- [DIRECTIONS FOR THIS TASK]:
Nothing should change. Output the data exactly.

-- DATA EXTRACT follows --

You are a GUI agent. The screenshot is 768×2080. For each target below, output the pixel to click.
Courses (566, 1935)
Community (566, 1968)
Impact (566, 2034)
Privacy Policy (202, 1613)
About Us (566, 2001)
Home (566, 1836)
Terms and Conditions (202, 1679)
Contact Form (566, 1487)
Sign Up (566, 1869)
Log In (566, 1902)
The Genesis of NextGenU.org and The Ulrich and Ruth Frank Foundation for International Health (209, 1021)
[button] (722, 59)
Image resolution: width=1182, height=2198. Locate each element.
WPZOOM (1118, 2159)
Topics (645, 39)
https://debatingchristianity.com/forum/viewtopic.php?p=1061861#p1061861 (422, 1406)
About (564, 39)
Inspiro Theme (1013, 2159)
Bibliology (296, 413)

-- DATA EXTRACT concluded --

- [TASK RESULT]:
You are a GUI agent. The screenshot is 768×2080. For each target below, output the pixel to click.
Courses (566, 1935)
Community (566, 1968)
Impact (566, 2034)
Privacy Policy (202, 1613)
About Us (566, 2001)
Home (566, 1836)
Terms and Conditions (202, 1679)
Contact Form (566, 1487)
Sign Up (566, 1869)
Log In (566, 1902)
The Genesis of NextGenU.org and The Ulrich and Ruth Frank Foundation for International Health (209, 1021)
[button] (722, 59)
Image resolution: width=1182, height=2198. Locate each element.
WPZOOM (1118, 2159)
Topics (645, 39)
https://debatingchristianity.com/forum/viewtopic.php?p=1061861#p1061861 (422, 1406)
About (564, 39)
Inspiro Theme (1013, 2159)
Bibliology (296, 413)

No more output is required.